According to Andersen, two game wardens arrived at the scene and took photographs--including the one above. 

The photographs were sent to the Montana FWP wolf specialist in Great Falls, while the actual animal specimen was taken to a lab in Bozeman for examination.

"Based on the photograph we have some doubts as to whether or not it's a purebred wolf or a hybrid or a wild dog of sorts," explained Andersen.

The single photo released by the FWP has observers on the internet wondering if the animal might be something paranormal.

"Maybe the elusive cryptic Dogman," wrote one commenter. 

"This appears to be a specimen of the Montanan cryptid called Shunka-Warakin," said another.

Still others are unconvinced that it's anything out of the ordinary.

"Not as big as you think," one skeptic commented.  "Look [at the] size of [the] tailgate. It's the angle of the picture...people do that to make their fish look huge too. I'd go with a wolf cross..."

Update 5/25/18: The Montana Fish Wildlife and Parks have released more photos of the animal. 

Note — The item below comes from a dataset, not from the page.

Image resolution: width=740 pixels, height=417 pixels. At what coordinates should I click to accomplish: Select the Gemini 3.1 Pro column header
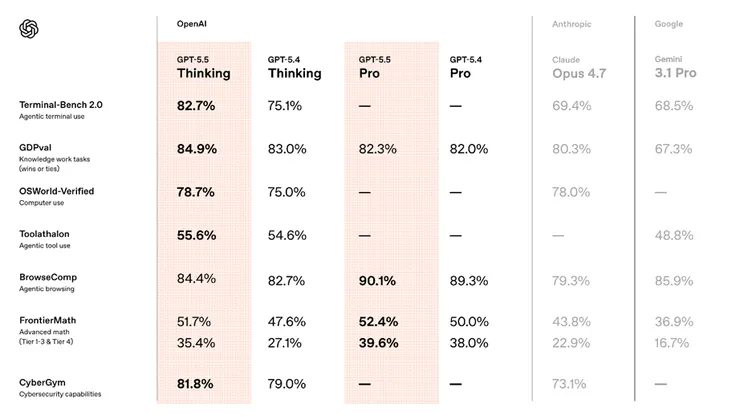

In an emailed response to the Singular Fortean Society's inquiry about the planned DNA test, Sgt. Kyle Andersen stated that Montana FWP will "do a follow-up press release" regarding the test, but that it "might take months to get results." 

The Singular Fortean Society will follow-up pending the results of that test.

Update 6/18/18: The animal pictured has been confirmed to be a gray wolf per the aforementioned DNA test.

  (Image credit: Montana Fish, Wildlife, and Parks)   

(Image credit: Montana Fish, Wildlife, and Parks)
 

  (Image credit: Montana Fish, Wildlife, and Parks)   

(Image credit: Montana Fish, Wildlife, and Parks)
 

  (Image credit: Montana Fish, Wildlife, and Parks)   

(Image credit: Montana Fish, Wildlife, and Parks)
 

Ty Smucker, wolf management specialist for Montana FWP, has spoken out to dispel some of the rumors surrounding the animal in these photos.  He believes it to be neither a wolf nor a cryptid, but, rather, a wolf-dog hybrid.

"Several things grabbed my attention when I saw the pictures," he said in an interview with the Great Falls Tribune. "The ears are too big. The legs look a little short. The feet look a little small, and the coat looks weird. There's just something off about it."

"We've had a few instances of wolf-dog hybrids out there," Smucker added. "One was out somewhere in eastern central Montana killing sheep like crazy. Finally, we caught it and it turned out to be a hybrid."

Wolf-dog hybrids are normally the result of deliberate breeding by humans.  While the two species can interbreed and produce viable offspring on their own, they do so only rarely in the wild, because wolves' territoriality means they normally kill unfamiliar dogs that enter their territory.

Wolfdogs are unpredictable; their behavioral tendencies range from bold, aggressive, and territorial to placid, submissive, and friendly.  Because of this, the breeding of wolfdogs is highly regulated.

"If you have a wolfdog hybrid it's supposed to have a tattoo on a lip, and it's supposed to be registered with the state," Smucker said. "A lot of those people don't bother following regulations."

Unfortunately, this leads to many wolfdogs being released into the wild when their owners are unable to care for them.

According to the International Wolf Center, "Every year, thousands of pet wolves or hybrids are abandoned, rescued or euthanized because people purchase an animal they were not prepared to care for. A few facilities exist around the country that take in unwanted canines, but their resources are usually very limited.".

The official determination of precisely what type of animal was shot near Denton is pending a DNA test.